At Children’s Dental Group, our education research paper knows that young children can lose their baby (primary) teeth, and even immature permanent teeth, when the pulp, the living tissue inside a tooth, becomes infected. This is often the result of tooth decay, or trauma, and creates a unique problem for your child. The primary teeth provide significant guides for the newly developing permanent teeth that will replace them. An injury that results in loss of young permanent teeth is even more troublesome, because neither, tooth development or jaw growth, is complete. If your child’s teeth are lost prematurely, a malocclusion, or bad bite, can easily be the result. Tooth replacement methods such as bridgework, partial dentures, and dental implants, cannot easily be used in children since everything is changing and growing at such a rapid pace. Space maintainers, that are custom-made appliances that can be attached to adjacent teeth, or designed as a retainer, are generally the best choice. Yet, as our education research paper will explain, these appliances do not restore function, and constant monitoring is required.
For both functional and cosmetic reasons, our education research paper prefers root canal treatment over tooth loss. In this case, root canal therapy for kids can preserve tooth, jaw, and tongue function. In addition, speech problems can also be prevented, as well as abnormal eruption of a permanent successor tooth, or even the loss of a tooth that has no successor.

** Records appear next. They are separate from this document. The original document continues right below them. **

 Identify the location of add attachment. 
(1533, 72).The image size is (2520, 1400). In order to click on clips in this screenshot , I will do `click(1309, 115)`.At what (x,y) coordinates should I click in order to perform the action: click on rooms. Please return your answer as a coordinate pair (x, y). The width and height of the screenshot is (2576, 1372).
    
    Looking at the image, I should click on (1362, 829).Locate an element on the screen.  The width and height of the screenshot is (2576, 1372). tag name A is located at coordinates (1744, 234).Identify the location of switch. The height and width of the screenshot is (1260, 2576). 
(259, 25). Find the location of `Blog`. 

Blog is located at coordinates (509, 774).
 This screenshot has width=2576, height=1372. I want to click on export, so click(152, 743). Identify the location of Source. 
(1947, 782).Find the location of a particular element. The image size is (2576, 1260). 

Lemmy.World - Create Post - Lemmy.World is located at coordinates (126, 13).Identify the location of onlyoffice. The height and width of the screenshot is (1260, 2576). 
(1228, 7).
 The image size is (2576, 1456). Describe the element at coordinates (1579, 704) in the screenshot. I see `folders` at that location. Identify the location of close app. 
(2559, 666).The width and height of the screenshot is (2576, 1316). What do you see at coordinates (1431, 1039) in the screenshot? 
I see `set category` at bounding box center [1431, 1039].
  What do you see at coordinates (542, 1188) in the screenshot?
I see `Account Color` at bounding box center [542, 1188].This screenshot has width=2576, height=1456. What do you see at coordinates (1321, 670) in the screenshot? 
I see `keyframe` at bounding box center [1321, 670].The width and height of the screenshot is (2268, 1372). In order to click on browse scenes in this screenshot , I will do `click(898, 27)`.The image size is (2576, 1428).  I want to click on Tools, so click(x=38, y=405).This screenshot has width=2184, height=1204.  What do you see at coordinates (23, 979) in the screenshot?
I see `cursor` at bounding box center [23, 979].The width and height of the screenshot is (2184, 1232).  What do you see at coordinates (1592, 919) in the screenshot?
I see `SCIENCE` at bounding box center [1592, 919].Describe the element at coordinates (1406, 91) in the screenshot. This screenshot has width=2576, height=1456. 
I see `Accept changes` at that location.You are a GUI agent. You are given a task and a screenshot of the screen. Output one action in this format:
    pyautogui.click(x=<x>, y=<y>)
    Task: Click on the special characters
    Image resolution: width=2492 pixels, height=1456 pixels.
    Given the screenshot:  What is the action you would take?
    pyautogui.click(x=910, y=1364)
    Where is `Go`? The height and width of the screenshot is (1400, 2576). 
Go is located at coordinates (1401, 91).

Baby teeth are lost naturally due to the pressure of the permanent teeth erupting from below. Several things are different when dealing with primary teeth versus permanent teeth. Their survival is shorter and much more temporary, but while their structure, shapes, and functioning are similar to permanent teeth, they also have differences. Treatment of root canal problems is affected by root resorption, which is the normal process by which the body absorbs the roots of the baby teeth. This will allow for eruption of your child’s succeeding permanent teeth. This complicates the diagnosis and, in turn, the appropriate treatment. Our education research paper will discuss all the pros and cons with you, as well as your child’s specific case, so the proper course of action can be taken.